What is “Lunch Shaming” & Why It’s a Huge Issue in America Right Now

There are a few feelings worse than having to deny your children something that they want, but being unable to give your children what they need is one of them. For hundreds of thousands of parents living in the US, that feeling is experienced every single day, when they can’t afford to give their children money to buy food at lunch. For Stacy Koltiska, a former lunchroom staffer at Wylandville Elementary School in Pennsylvania, the result cost her her job when she was forced to deny a child a hot lunch.


Kolitiska’s job was to register the children when they paid for their meals. A new policy in the Canon-McMillan school district in Pennsylvania this year prevents workers from serving meals to children who owe more than $25. Because of this policy, when a student asked to be given lunch, even though his parents were unable to give him the money he owed, Koltiska was ordered to refuse him. She said she won’t ever forget the look in his eyes when she told him he would not be able to get a hot lunch that day.

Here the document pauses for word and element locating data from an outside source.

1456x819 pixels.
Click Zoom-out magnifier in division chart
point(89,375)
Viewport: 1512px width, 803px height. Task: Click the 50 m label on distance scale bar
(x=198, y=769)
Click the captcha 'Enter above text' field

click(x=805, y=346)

At Wylandville Elementary School, a hot meal costs $2.05. The policy goes that if a child accrues over a 25-dollar balance on their account, they would be unable to receive one. Instead, they would receive 2 slices of wheat bread and one slice of what Koltiska calls “government cheese.” The food the child would have purchased, like chicken nuggets or a corn dog and fruit or vegetables would be taken away from the student and thrown out, and the parents would still be billed for the regular price of the meal, despite the child only receiving a small cheese sandwich.

Koltiska resigned from the school last week, less than 2 months into the school year, out of a moral obligation. She had been working for the school district for 2 years, but after this shocking policy was revealed this year, Koltiska could not in good conscience remain in her position.

“As a Christian, I have an issue with this,” said Koltiska. “There’s enough wealth in this world that no child should go hungry, especially in school. To me this is just wrong.”

The Canon-McMillan School District created this policy due to deficits in prior years, in which approximately 300 families owed tens of thousands of dollars of unpaid lunches. Matthew Daniels, the Canon-McMillan school district superintendent, stated in an interview with Action News 4 that the policy has cut down on the number of families who owe money each week. He also stated the policy is not meant to embarrass anyone, and does not apply to families who qualify for financial assistance. According to Daniels, with this new policy in place, now less than 70 families have unpaid lunch tabs, totaling to less than $20,000.

In a heart-filled post on Facebook, Koltiska writes, “What makes this even MORE SICKENING is that we throw so much food away EVERYDAY. So our children are being served cheese, being charged and denied the hot food that we then throw away. Once again, it comes down to profits over people but this time the people are our children.”

Kolitka makes it clear that she’s in no way stating that parents should not be held accountable for staying current on their children’s lunch tabs, but there needs to be a better way to handle the situation, since the current policy is essentially forcing children to go hungry, despite the schools having ample leftovers that they throw away.

In a world with too-few Stacy Koltiskas, policies like this are not in place at schools around the world. At the Michaela Community School in North London, students whose parents accrue a balance for their lunch bills would be denied a hot lunch, given a sandwich and sent to “lunch-time isolation,” where they would have to sit alone in a classroom for an hour and eat their sandwich while the rest of their classmates played and enjoyed time outside.

In a country where more than half of the public school population is low-income, and 76% of public school teachers say that students come to school hungry, families are at the mercy of the policy-makers in their school districts to make decisions that do not ostracize and shame students from their peers.

When they fail us, it becomes up to individuals to correct the problem. An 8-year-old in Minneapolis started a fundraiser after seeing his friend’s food taken away and given one of the “cheese sandwiches.” The child rallied his friends to collect cans for cash and encouraged family members and neighbors to donate. The efforts not only paid off his fellow-students’ debt, but he was able to add additional money to their account, so they did not have to worry in the future. He has raised almost $39,000.